For those of you who haven’t heard me go on (and on, and on) about this subject, farike is roasted green wheat, which is a highly valued ingredient in local Arab cuisine.  Roasting wheat is an ancient system for processing this grain – and roasted grain is described numerous times in biblical texts.

Farike is made when the grains are fully developed but still green and soft – about a month before they turn dry and golden on the stalk if left to continue to ripen uninterrupted. Only the tops of the wheat are cut – the “shibboleth” in Hebrew – by hand with a sickle.  Then they are left to dry in the sun for 2 days and after that, are lit on fire.  The outer, dry parts char and turn black, while the grains inside their husks are roasted.  The whole black pile is then threshed, to separate the roasted grains from the chaff.  

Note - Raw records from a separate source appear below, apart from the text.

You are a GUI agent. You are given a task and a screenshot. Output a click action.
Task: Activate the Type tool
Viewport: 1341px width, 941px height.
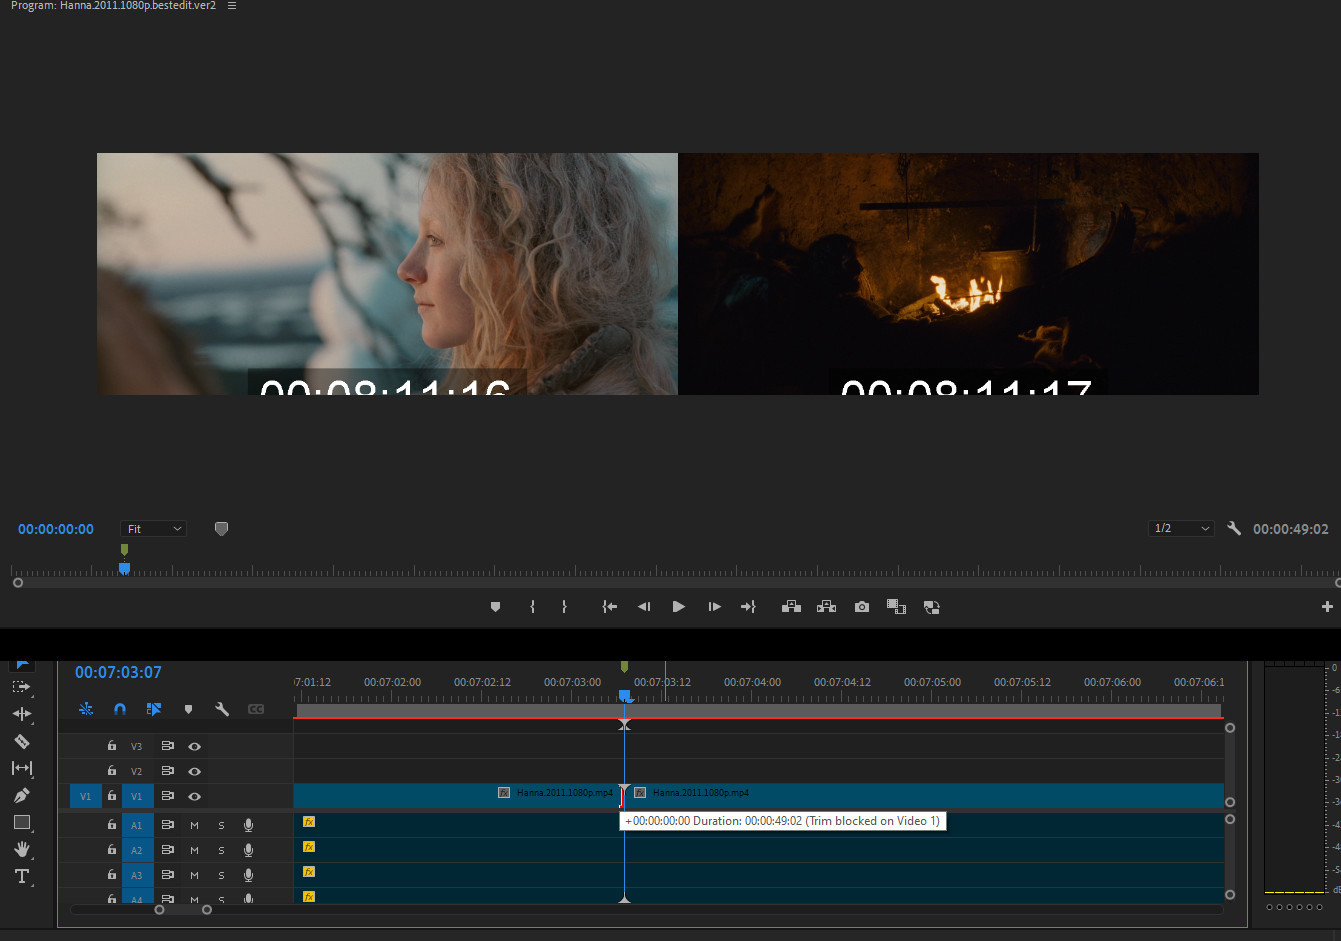pos(21,876)
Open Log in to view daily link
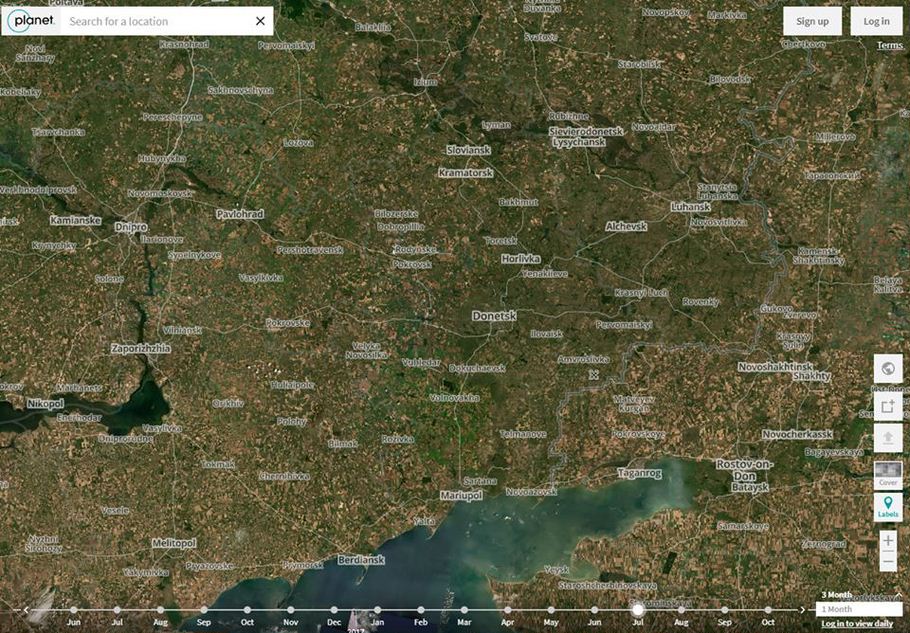The width and height of the screenshot is (910, 633). click(x=857, y=624)
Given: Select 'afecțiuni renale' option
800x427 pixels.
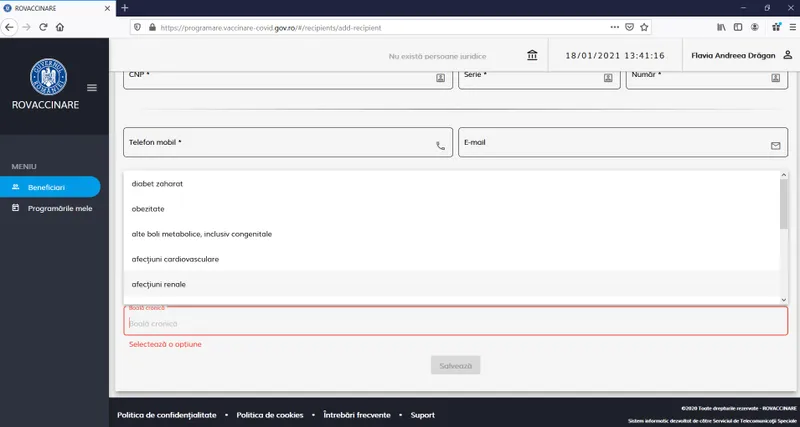Looking at the screenshot, I should pos(158,284).
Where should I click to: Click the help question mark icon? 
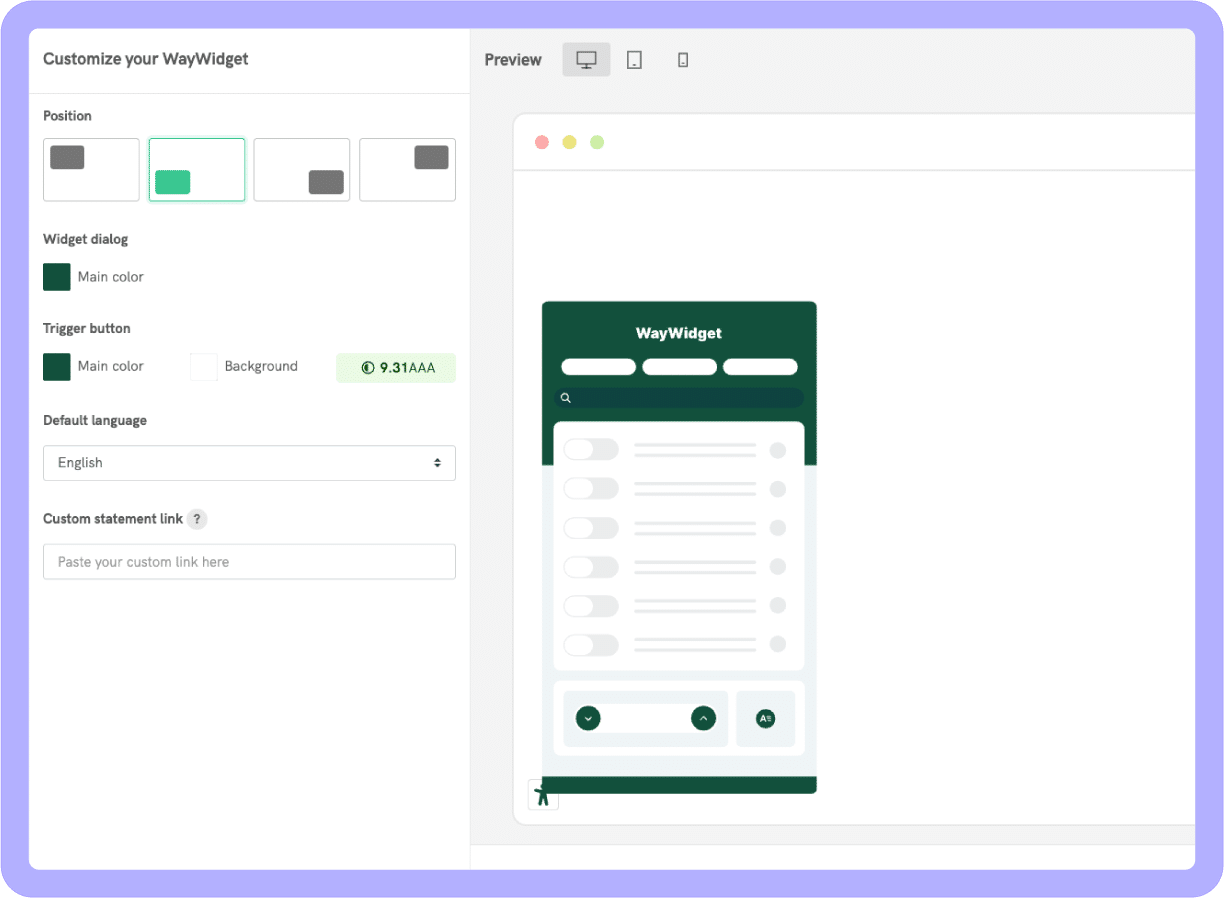[x=197, y=519]
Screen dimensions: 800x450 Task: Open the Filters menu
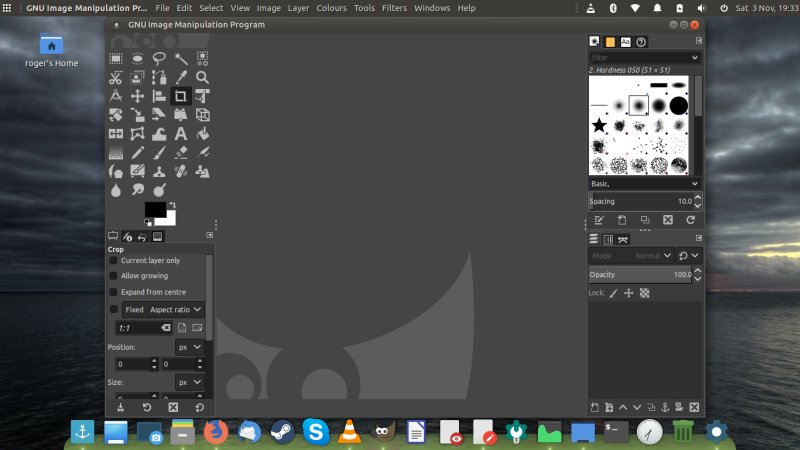coord(394,8)
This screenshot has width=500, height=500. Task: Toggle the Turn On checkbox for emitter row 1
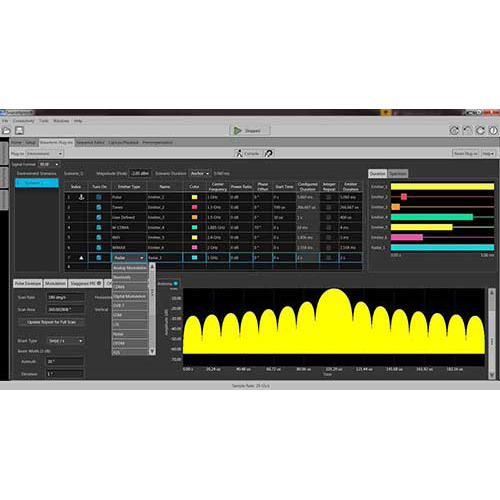pos(99,197)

This is the second season that we went with Balkees to visit Abu S. and his family as they were in the middle of the intensely demanding work that is involved in making farike.  Not only does the wheat have to be harvested by hand, but the entire process that follows is extremely time consuming and labor intensive.   I am full of awe over the spirit, strength and cooperation among this remarkable family, and honored to count them as my friends. 

We rubbed the charred heads of grain between our hands and blew away the chaff to eat the chewy, smoky green kernels.  My friend Balkees recited the Arabic equivalent of the “Shechyanu” prayer that is said when tasting a new fruit for the first time in the season.